▶
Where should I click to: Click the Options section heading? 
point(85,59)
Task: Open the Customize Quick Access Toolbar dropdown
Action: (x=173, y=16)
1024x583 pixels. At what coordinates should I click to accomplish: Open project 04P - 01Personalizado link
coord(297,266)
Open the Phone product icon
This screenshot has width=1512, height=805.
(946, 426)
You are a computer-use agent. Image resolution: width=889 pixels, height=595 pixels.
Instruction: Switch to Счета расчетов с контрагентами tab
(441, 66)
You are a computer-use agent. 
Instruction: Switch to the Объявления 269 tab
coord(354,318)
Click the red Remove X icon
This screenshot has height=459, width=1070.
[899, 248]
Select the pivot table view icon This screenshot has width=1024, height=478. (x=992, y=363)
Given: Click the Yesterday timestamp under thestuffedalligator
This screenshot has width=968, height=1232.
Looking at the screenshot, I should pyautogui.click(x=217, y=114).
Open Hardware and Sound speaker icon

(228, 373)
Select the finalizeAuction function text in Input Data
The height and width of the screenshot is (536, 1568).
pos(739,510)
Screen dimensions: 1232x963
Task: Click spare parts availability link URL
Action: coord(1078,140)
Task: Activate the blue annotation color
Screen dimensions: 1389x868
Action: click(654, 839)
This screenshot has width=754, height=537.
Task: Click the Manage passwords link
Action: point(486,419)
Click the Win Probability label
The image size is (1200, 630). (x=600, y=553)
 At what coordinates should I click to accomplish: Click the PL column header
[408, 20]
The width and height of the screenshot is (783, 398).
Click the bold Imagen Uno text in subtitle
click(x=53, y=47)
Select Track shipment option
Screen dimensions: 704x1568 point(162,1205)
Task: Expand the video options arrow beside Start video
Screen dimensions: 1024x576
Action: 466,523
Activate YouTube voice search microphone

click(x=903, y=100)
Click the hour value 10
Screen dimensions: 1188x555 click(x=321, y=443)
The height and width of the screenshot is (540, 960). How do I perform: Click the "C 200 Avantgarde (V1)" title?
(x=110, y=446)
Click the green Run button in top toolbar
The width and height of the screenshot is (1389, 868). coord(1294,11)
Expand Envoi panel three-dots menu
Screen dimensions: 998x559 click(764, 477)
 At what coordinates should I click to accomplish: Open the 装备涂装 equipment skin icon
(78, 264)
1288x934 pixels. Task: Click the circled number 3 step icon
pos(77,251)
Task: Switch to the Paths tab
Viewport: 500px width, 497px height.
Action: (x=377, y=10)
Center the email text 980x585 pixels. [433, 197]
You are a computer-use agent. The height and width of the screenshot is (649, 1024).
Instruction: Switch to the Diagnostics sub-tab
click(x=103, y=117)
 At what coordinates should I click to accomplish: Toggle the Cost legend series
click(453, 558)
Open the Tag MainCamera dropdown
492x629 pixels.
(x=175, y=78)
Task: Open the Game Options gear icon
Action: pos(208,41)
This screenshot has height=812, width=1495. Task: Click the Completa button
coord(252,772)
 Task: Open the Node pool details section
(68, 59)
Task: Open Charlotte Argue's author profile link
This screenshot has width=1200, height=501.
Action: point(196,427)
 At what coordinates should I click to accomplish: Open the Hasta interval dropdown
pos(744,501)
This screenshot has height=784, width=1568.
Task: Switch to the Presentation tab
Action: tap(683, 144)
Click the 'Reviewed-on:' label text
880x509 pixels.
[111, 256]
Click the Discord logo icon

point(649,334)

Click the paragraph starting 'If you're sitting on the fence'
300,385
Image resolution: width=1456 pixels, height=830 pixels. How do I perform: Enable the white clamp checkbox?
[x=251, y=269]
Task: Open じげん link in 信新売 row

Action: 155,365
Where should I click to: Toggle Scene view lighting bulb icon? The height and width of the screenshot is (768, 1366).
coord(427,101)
◀
## WHAT IS EXPECTED
Transcribe all of the lines above verbatim.

## SOLUTION
Where should I click to: Click the Options section heading? 
point(85,59)
Task: Open the Customize Quick Access Toolbar dropdown
Action: (x=173, y=16)
1024x583 pixels. At what coordinates should I click to accomplish: Open project 04P - 01Personalizado link
coord(297,266)
Open the Phone product icon
This screenshot has width=1512, height=805.
(946, 426)
You are a computer-use agent. Image resolution: width=889 pixels, height=595 pixels.
Instruction: Switch to Счета расчетов с контрагентами tab
(441, 66)
You are a computer-use agent. 
Instruction: Switch to the Объявления 269 tab
coord(354,318)
Click the red Remove X icon
This screenshot has height=459, width=1070.
[899, 248]
Select the pivot table view icon This screenshot has width=1024, height=478. (x=992, y=363)
Given: Click the Yesterday timestamp under thestuffedalligator
This screenshot has width=968, height=1232.
Looking at the screenshot, I should pyautogui.click(x=217, y=114).
Open Hardware and Sound speaker icon

(228, 373)
Select the finalizeAuction function text in Input Data
The height and width of the screenshot is (536, 1568).
pos(739,510)
Screen dimensions: 1232x963
Task: Click spare parts availability link URL
Action: coord(1078,140)
Task: Activate the blue annotation color
Screen dimensions: 1389x868
Action: click(654, 839)
This screenshot has width=754, height=537.
Task: Click the Manage passwords link
Action: point(486,419)
Click the Win Probability label
The image size is (1200, 630). (x=600, y=553)
 At what coordinates should I click to accomplish: Click the PL column header
[408, 20]
The width and height of the screenshot is (783, 398).
Click the bold Imagen Uno text in subtitle
click(x=53, y=47)
Select Track shipment option
Screen dimensions: 704x1568 point(162,1205)
Task: Expand the video options arrow beside Start video
Screen dimensions: 1024x576
Action: 466,523
Activate YouTube voice search microphone

click(x=903, y=100)
Click the hour value 10
Screen dimensions: 1188x555 click(x=321, y=443)
The height and width of the screenshot is (540, 960). How do I perform: Click the "C 200 Avantgarde (V1)" title?
(x=110, y=446)
Click the green Run button in top toolbar
The width and height of the screenshot is (1389, 868). coord(1294,11)
Expand Envoi panel three-dots menu
Screen dimensions: 998x559 click(764, 477)
 At what coordinates should I click to accomplish: Open the 装备涂装 equipment skin icon
(78, 264)
1288x934 pixels. Task: Click the circled number 3 step icon
pos(77,251)
Task: Switch to the Paths tab
Viewport: 500px width, 497px height.
Action: (x=377, y=10)
Center the email text 980x585 pixels. [433, 197]
You are a computer-use agent. The height and width of the screenshot is (649, 1024).
Instruction: Switch to the Diagnostics sub-tab
click(x=103, y=117)
 At what coordinates should I click to accomplish: Toggle the Cost legend series
click(453, 558)
Open the Tag MainCamera dropdown
492x629 pixels.
(x=175, y=78)
Task: Open the Game Options gear icon
Action: pos(208,41)
This screenshot has height=812, width=1495. Task: Click the Completa button
coord(252,772)
 Task: Open the Node pool details section
(68, 59)
Task: Open Charlotte Argue's author profile link
This screenshot has width=1200, height=501.
Action: point(196,427)
 At what coordinates should I click to accomplish: Open the Hasta interval dropdown
pos(744,501)
This screenshot has height=784, width=1568.
Task: Switch to the Presentation tab
Action: tap(683, 144)
Click the 'Reviewed-on:' label text
880x509 pixels.
[111, 256]
Click the Discord logo icon

point(649,334)

Click the paragraph starting 'If you're sitting on the fence'
300,385
Image resolution: width=1456 pixels, height=830 pixels. How do I perform: Enable the white clamp checkbox?
[x=251, y=269]
Task: Open じげん link in 信新売 row

Action: 155,365
Where should I click to: Toggle Scene view lighting bulb icon? The height and width of the screenshot is (768, 1366).
coord(427,101)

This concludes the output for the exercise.